Abstract 10901: CD3 Antibodies are a Promising Tool for Modulating the Immune Response to Embryonic Stem Cells and Their Cardiac Derivatives
Background: Transplantation of embryonic stem cells (ESCs) and their differentiated derivatives in an allogeneic host triggers an immune response that represents a significant barrier to clinical applications. We assessed the kinetics of this immune response and tested whether immune tolerance could be induced using CD3 antibodies.
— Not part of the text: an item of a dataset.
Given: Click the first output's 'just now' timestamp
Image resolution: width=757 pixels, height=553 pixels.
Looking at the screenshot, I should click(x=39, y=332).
Methods: We implanted mouse ESC -derived embryoid bodies (EBs) or cardiac progenitors under the kidney capsule in 39 fully mismatched recipient mice. A short CD3 antibody treatment was administered on day 0 or day 7 following cell implantation. The host immune response and graft survival (i.e. occurrence of a teratoma) were monitored for up to 9 weeks post transplantation using bioluminescence, histological analysis and q-PCR. The specific immune response against grafted cells and the characterization of the infiltrate were evaluated by IFNγ Elispot and flow cytometry, respectively.
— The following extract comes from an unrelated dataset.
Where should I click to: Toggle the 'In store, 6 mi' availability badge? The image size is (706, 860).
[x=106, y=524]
Results: Allogeneic EBs and cardiac progenitors were consistently rejected in untreated immunocompetent mice (n=9). A major cellular infiltration including CD3+T cells, mostly CD8+, was observed within and around the graft. Grafted mice treated with CD3 antibody on day 7 after EB (n=15) or cardiac progenitor (n=15) implantation showed long term graft survival (11 weeks). Five weeks after implantation, cells infiltrating the grafts mostly included CD4+ T cells in mice grafted with cardiac progenitors, while CD8+ T cells predominated in EB-transplanted mice. CD3 antibody-treated mice showed an upregulated expression of tolerogenic cytokines (TGFβ and IL10) and inhibitory costimulation molecules (PD-1 and CTLA-4) in the grafts while, in contrast to control mice, they did not exhibit molecules involved in cell death like Granzyme B, Perforin, Fas and FasL. Nine weeks after implantation, CD3 antibody-treated mice showed a reduced graft infiltrate which consisted mostly of regulatory FoxP3+ T cells.
Conclusions: These results suggest that the CD3 antibody treatment promotes survival of allogeneically transplanted cells by upregulating tolerogenic mechanisms and could therefore represent a promising tool for modulating the immune response to ESC-derived cardiac progenitor cells.
- © 2013 by American Heart Association, Inc.